Supplied entries:

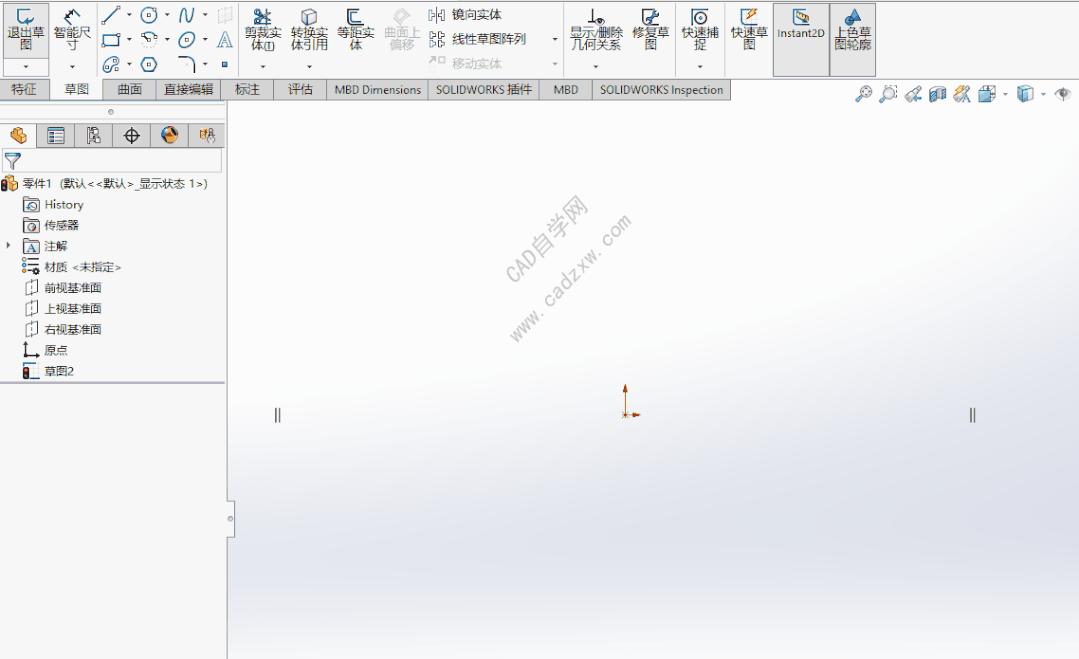
Task: Click the 转换实体引用 Convert Entities icon
Action: [x=309, y=30]
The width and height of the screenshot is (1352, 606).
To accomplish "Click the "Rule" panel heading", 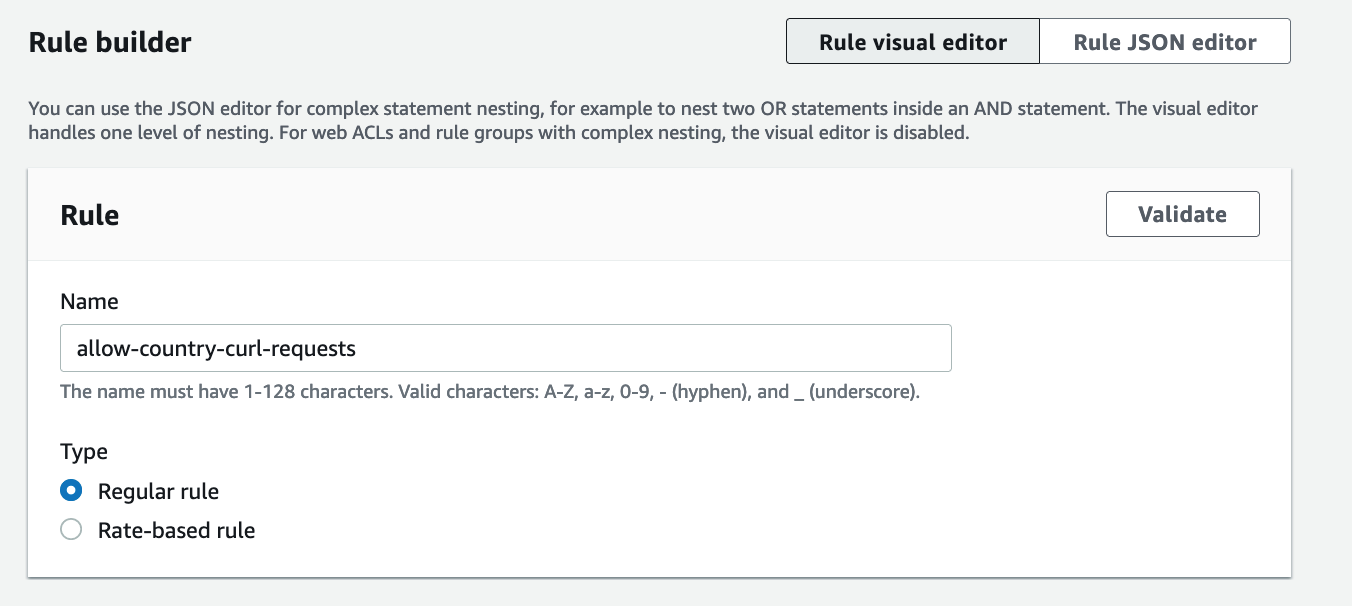I will point(90,215).
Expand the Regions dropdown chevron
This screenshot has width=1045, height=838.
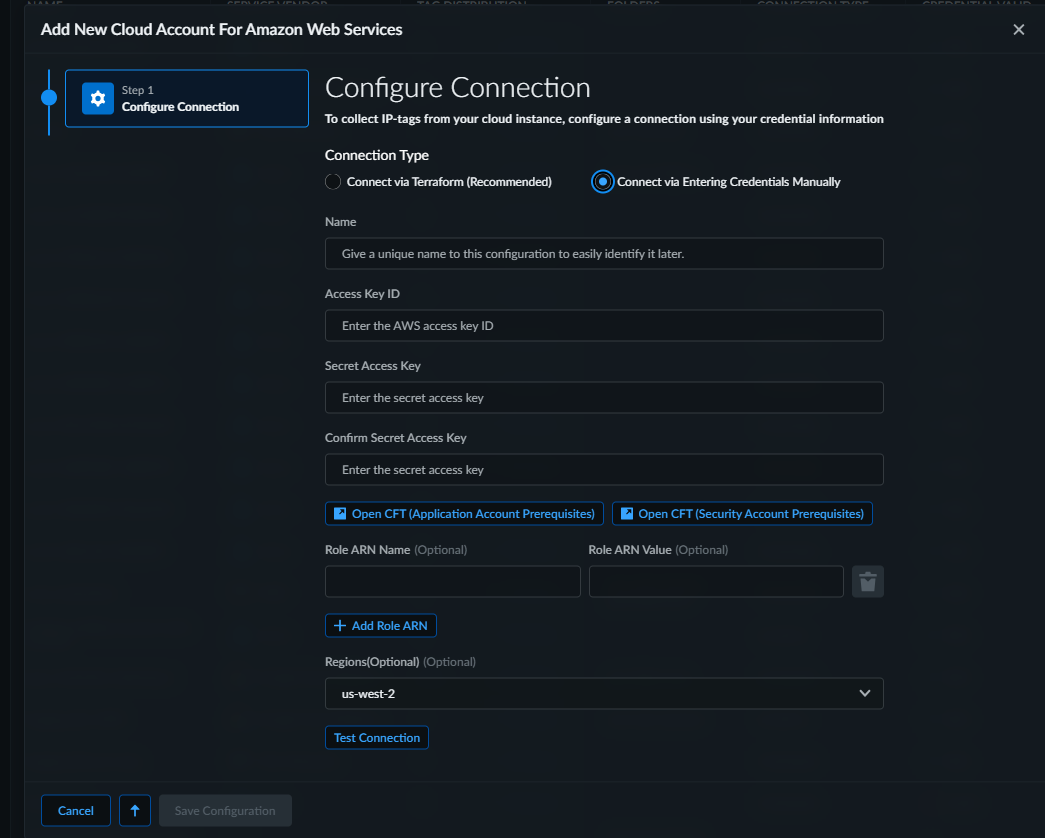pos(865,693)

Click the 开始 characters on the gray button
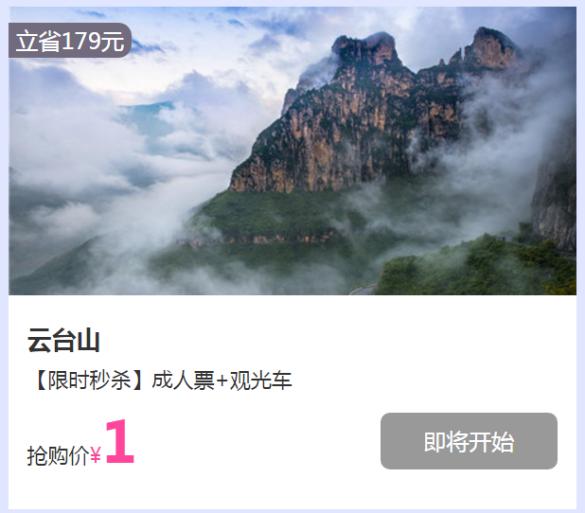point(491,442)

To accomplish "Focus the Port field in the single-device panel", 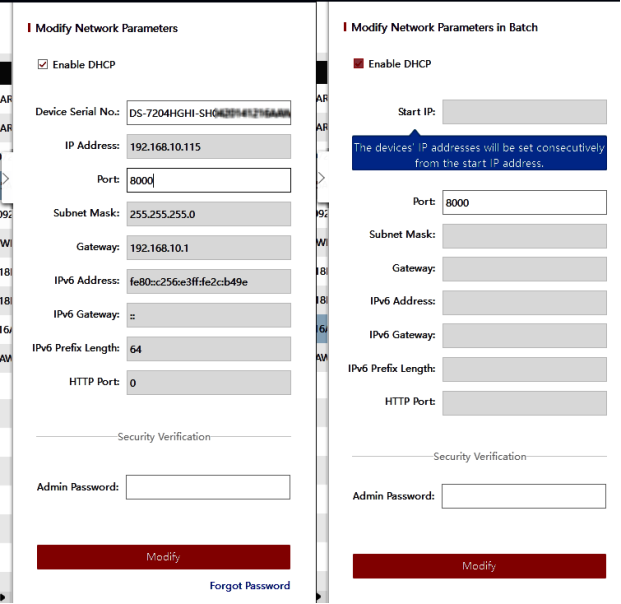I will coord(208,180).
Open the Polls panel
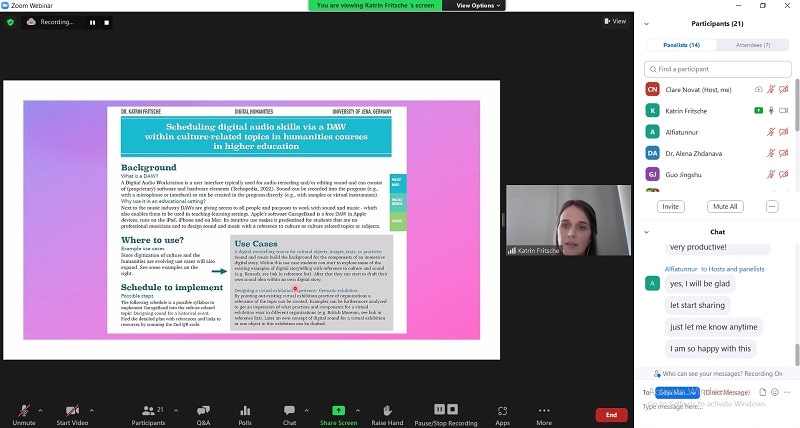 click(x=245, y=413)
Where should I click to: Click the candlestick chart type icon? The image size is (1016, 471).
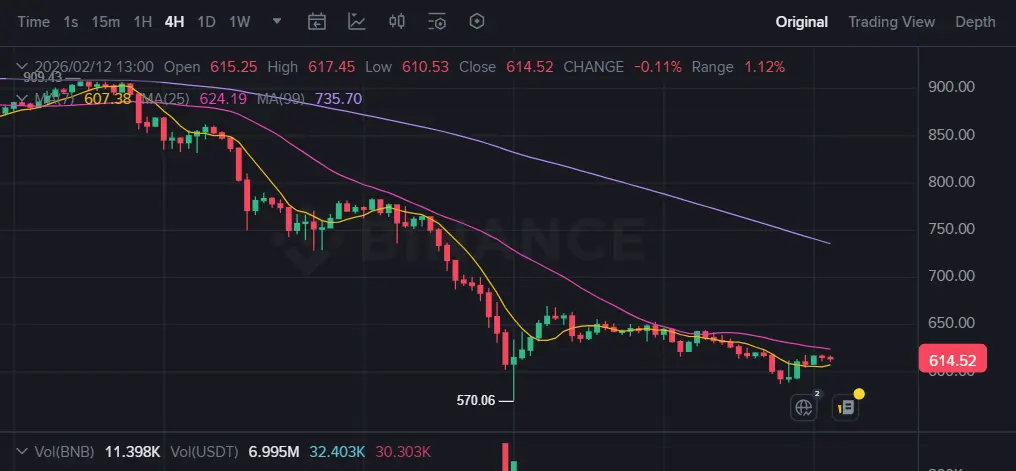coord(397,21)
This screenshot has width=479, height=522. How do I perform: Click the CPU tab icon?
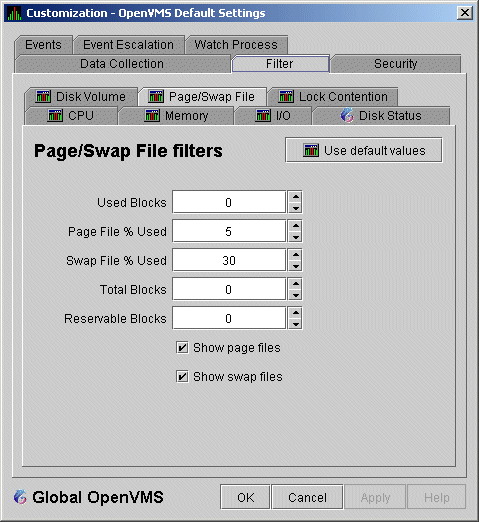click(55, 116)
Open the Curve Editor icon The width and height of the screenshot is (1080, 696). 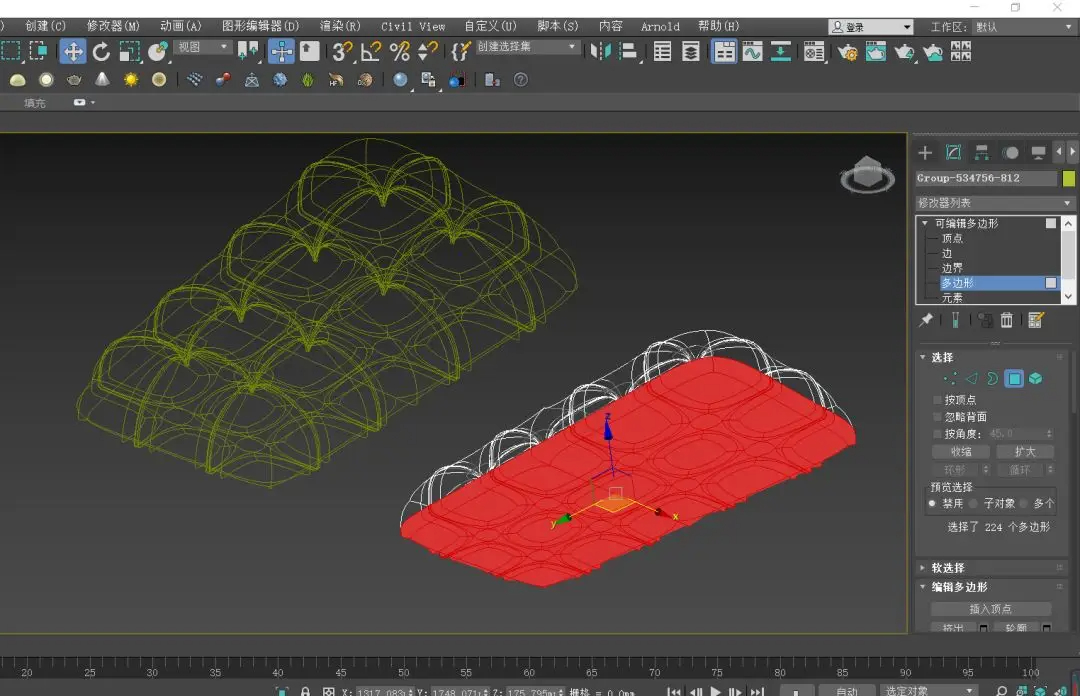click(x=752, y=51)
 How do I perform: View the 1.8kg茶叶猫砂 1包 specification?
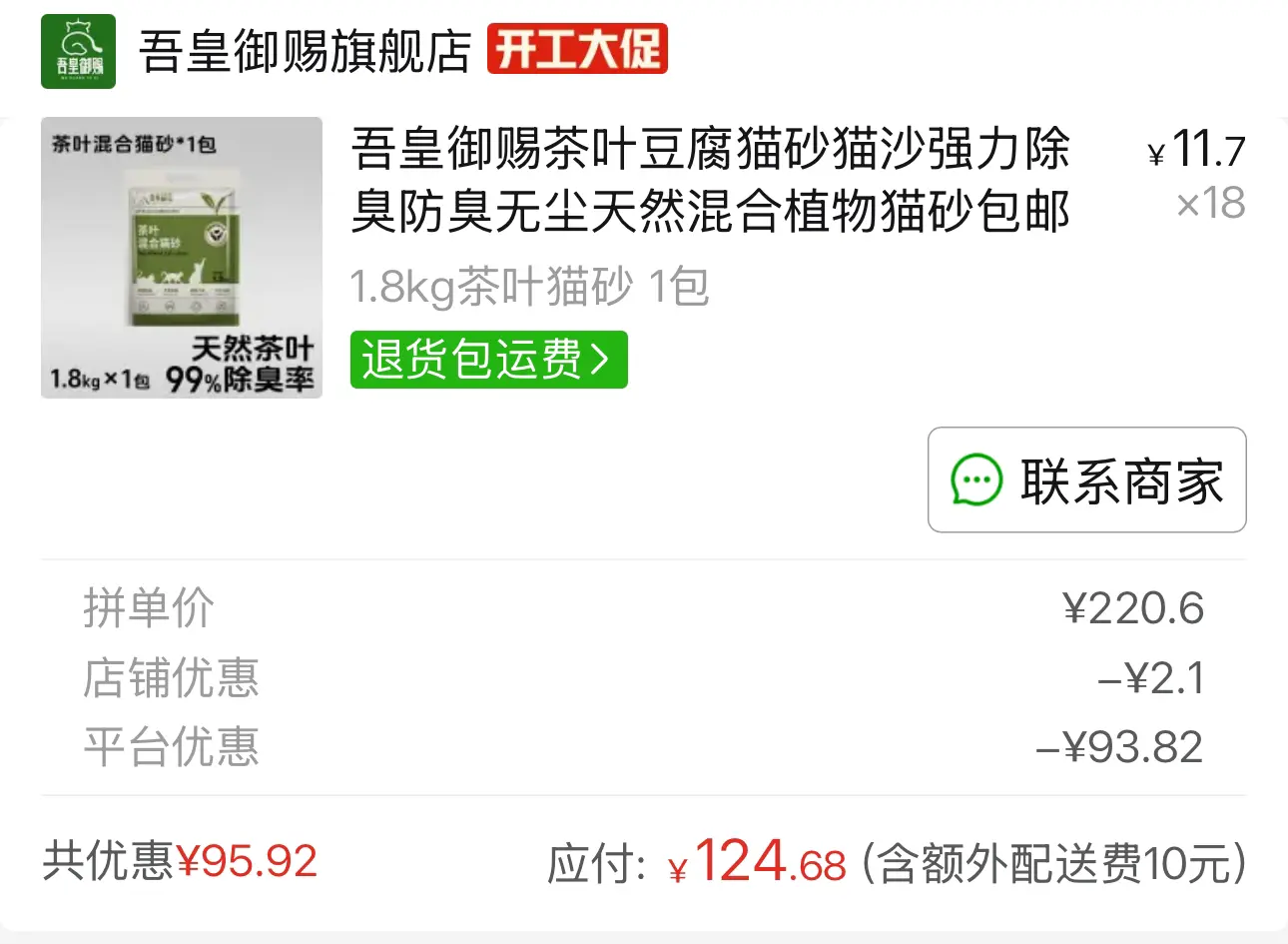pos(529,288)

Problem statement:
Where a line contains "How do I perform: View", begin there and transcribe every line through the last one of the records above, exactly and with no pictures.

Solution for this task:
 How do I perform: View the 1.8kg茶叶猫砂 1包 specification?
pos(529,288)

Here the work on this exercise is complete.